New Terminals Needed
But like Google, Isis is no doubt finding equipping merchants to accept payment and offers in one tap a challenge.
Six months after launching its wallet, Google still only promotes about a dozen retail chains as supporting SingleTap and only a limited number of locations of these merchants actually accept payments and promotions with one tap of the phone.
Both Isis and Google deem the one-tap concept as key to offering a compelling user experience. But this requires added investment by merchants or others providing point-of-sale terminals for the rollout.
Most of the hundreds of thousands of contactless point-of-sale terminals at 150,000 merchant locations in the United States that accept contactless payment cannot also accept coupons, offers and loyalty programs in a single tap without a hardware upgrade. UPDATE: Google, however, has said that it's technically possible to do SingleTap with the existing contactless terminals, if they have software upgrades. END UPDATE.
But for the technology to work as designed, the contactless terminals should have an NFC chip similar to the one in the phone the consumer is tapping, enabling two-way communication between the phone and terminal. Contactless-payment terminals that accept MasterCard PayPass, Visa payWave and other contactless-payment applications mostly have contactless chips that can only do one-way communication. So they only can read the account details from contactless cards and phones tapped on them.
The two-way communication is needed for Isis’ SmartTap and Google’s SingleTap because the POS terminal needs to identify itself and the merchant it represents to the phone, which then can redeem the proper offers, discounts or points, said Mulloy. The phone also sends the payment details as part of the same tap.
To make the transaction in a timely manner, both payment and promotions are stored on the secure element in the phones, which anchor both the Isis and Google wallets.
In today’s announcement, Isis said merchants can become “Isis-enabled” by installing new terminals with "NFC add-ons," which apparently refers to readers. Or they can do remote software upgrades. The latter option would be available for POS terminals and readers that already pack NFC chips, which vendors have been incorporating in their products of late.
The m-commerce software on the terminals ties into Isis m-commerce servers.
Of course, merchants could decide to only accept contactless payment from the wallet. And if they don’t already have contactless terminals, they might wait until incentives by Visa Inc. and MasterCard Worldwide kick in over the next few years for upgrading their terminals to accept EMV, as well as contactless payment.
That would not help Isis gear up, especially for the large pilots planned later this year in Salt Lake City, Utah, and Austin, Texas.

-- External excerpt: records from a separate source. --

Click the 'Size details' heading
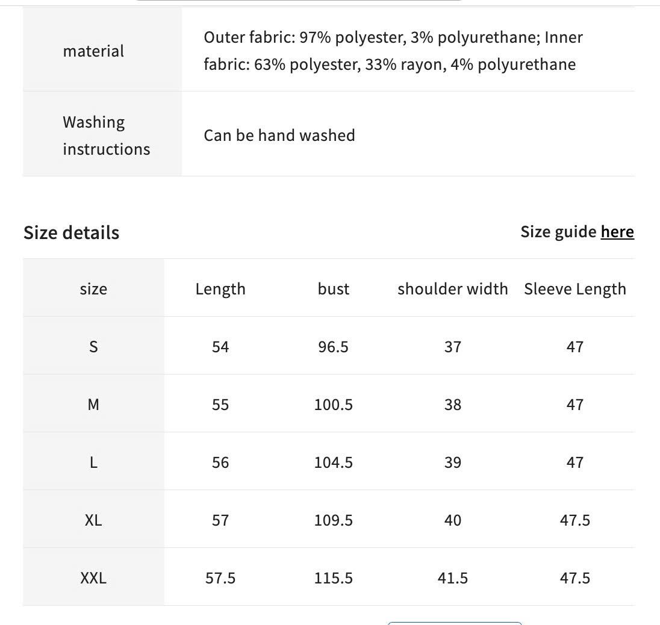Viewport: 660px width, 625px height. point(71,233)
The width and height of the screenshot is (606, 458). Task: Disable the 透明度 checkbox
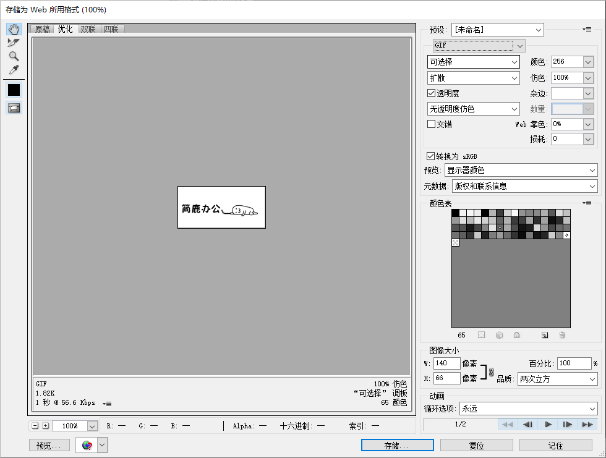click(x=431, y=93)
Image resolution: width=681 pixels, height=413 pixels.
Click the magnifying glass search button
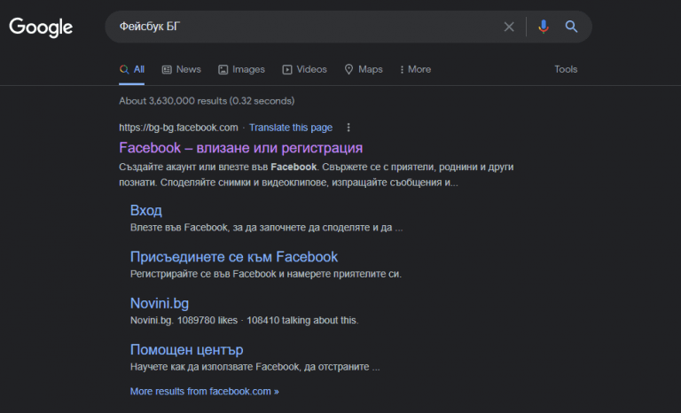click(572, 27)
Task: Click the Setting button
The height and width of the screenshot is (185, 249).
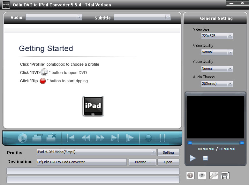Action: 168,152
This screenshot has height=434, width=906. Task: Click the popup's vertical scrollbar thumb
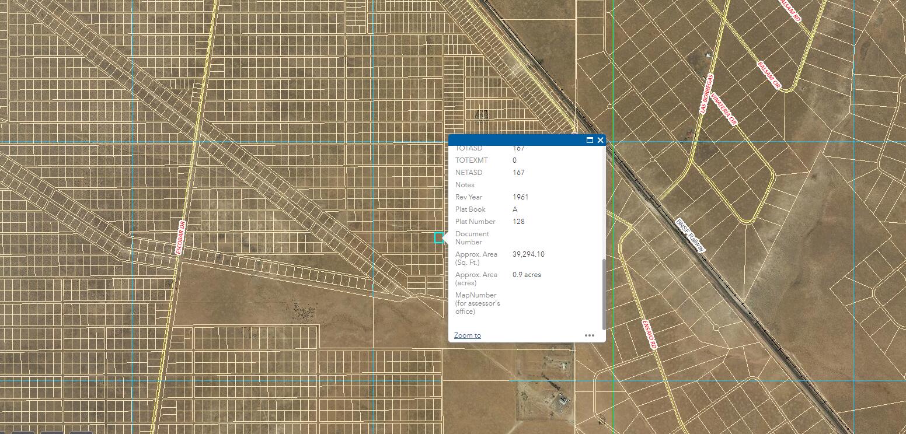pos(604,294)
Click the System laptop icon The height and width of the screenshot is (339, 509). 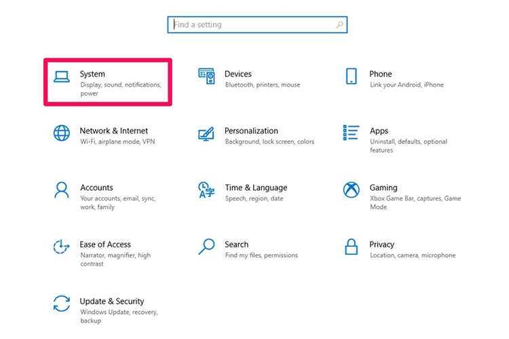pyautogui.click(x=62, y=77)
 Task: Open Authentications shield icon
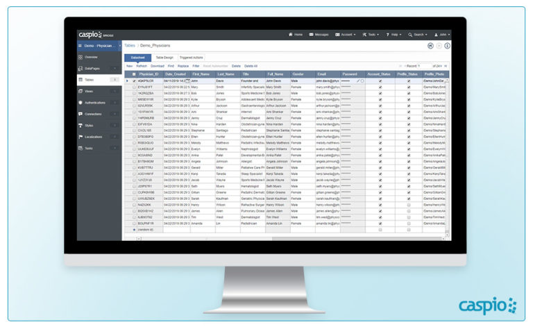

It’s not clear who will pay for the new merchant terminals or terminal upgrades in the cities. Isis chose Salt Lake City and Austin, in part, because it would be easier to have broad coverage of merchant locations in two mid-tier cities.
Isis CEO Michael Abbott has told NFC Times that partners in the project would pay for the terminals, but he declined to elaborate.
U.S.-based VeriFone, which owns the largest share of the U.S. POS terminal market, said in a separate press release today that its “sales, marketing and implementation teams will collaborate” with their counterparts inside Isis to target large retailers, as well as convenience stores in the two cities.
A VeriFone spokesman noted that the vendor’s terminals are used by 70% of the top 200 retailers in the U.S., and it also has a large distribution channel to small merchants through independent sales organizations.
“So there are many potential areas of collaboration with Isis,” the spokesman told NFC Times. “We'll be revealing more as Isis begins to publicize results of the pilots.